Die Berliner Nazis halten sich jedoch nicht zurück. Vorige Woche wurden der Nacht auf Mittwoch Farbbeutel und Eier auf Büros der Linkspartei und der Grünen im Berliner Bezirk Neukölln geworfen und einschlägige Parolen an den Fassaden hinterlassen. Vor der Neonazikneipe »Zum Henker« in Schöneweide griffen einige Kneipengäste Passanten an, bei denen es sich jedoch um Zivilpolizisten handelte. Die Kneipe wird auch in dem Aufruf zu einer antifaschistischen Demonstration erwähnt, die am 8. Juli stattfinden soll. Die Demonstration in Schöneweide richtet sich aber vor allem gegen das neu eröffnete Ladengeschäft »Hexogen«, das sich in derselben Straße befindet und von Sebastian Schmidtke betrieben wird. Schmidtke ist kein Unbekannter. Er ist stellvertretender Landesvorsitzender der NPD und zudem Betreiber des rechtsextremen Internetportals »NW Berlin«. Damit betätigt er sich als Mittler zwischen der NPD, »Autonomen Nationalisten« und der Kameradschaftsszene.

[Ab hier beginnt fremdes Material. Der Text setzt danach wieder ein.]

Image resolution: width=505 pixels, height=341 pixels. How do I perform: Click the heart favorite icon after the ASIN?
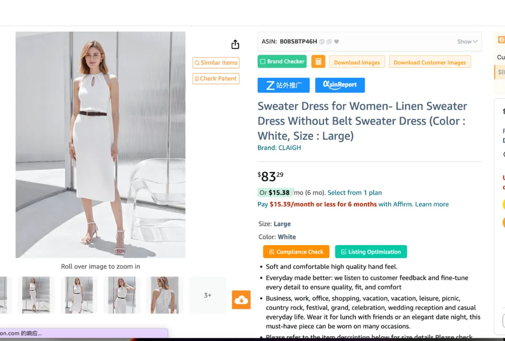(x=337, y=42)
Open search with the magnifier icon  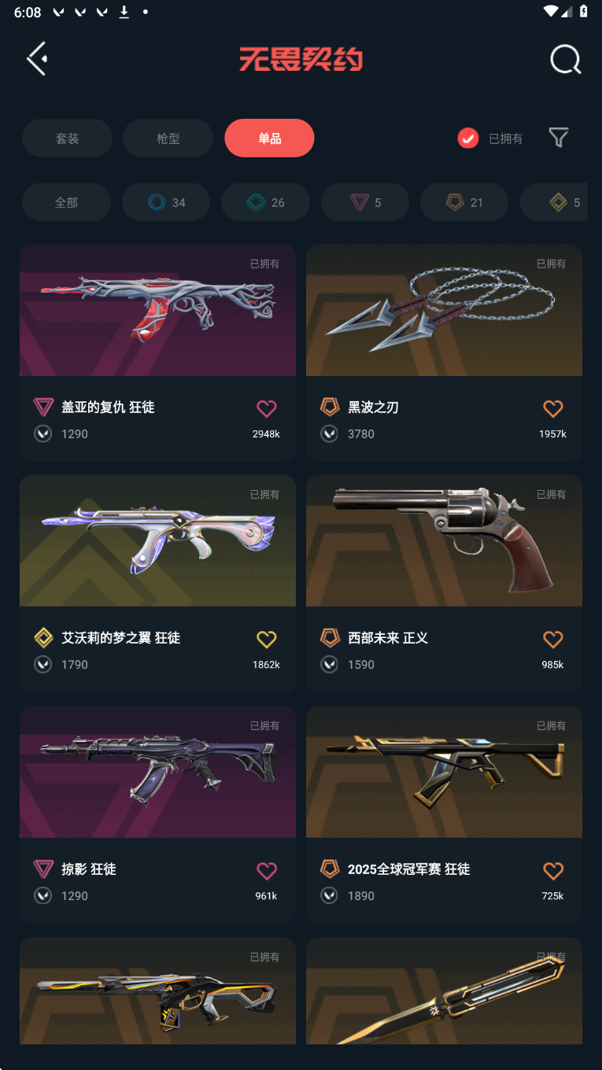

Das Antifaschistische Bündnis Süd-Ost (ABSO) wehrt sich in seinem Aufruf zu der Demonstration ausdrücklich gegen die von Innensenator Ehrhart Körting (SPD) aufgestellte Behauptung, es gebe eine »Gewaltspirale« oder eine »Eskalation extremistischer Gewalt«: »Es ist unsinnig, von einer ›Gewaltspirale‹ zu reden, denn Neonazis agieren unabhängig von antifaschistischen Aktivitäten gewalttätig. Es ist Kernelement ihres Handelns und Denkens.« Einige Medien hatten zuvor die Anschläge von vergangener Woche in einen Zusammenhang mit vier körperlichen Angriffen auf NPD-Funktionäre in der Woche zuvor gebracht. Möglicherweise waren die jüngsten Brandanschläge tatsächlich eine Reaktion auf diese Attacken. Doch wer einen Blick auf die Pressemeldungen der Berliner Polizei wirft, wird feststellen, dass Nazis solche Anlässe gar nicht benötigen. Anschläge, Sachbeschädigungen und Körperverletzungen gibt es immer wieder, auch ohne dass zuvor Rechtsex­treme angegriffen werden.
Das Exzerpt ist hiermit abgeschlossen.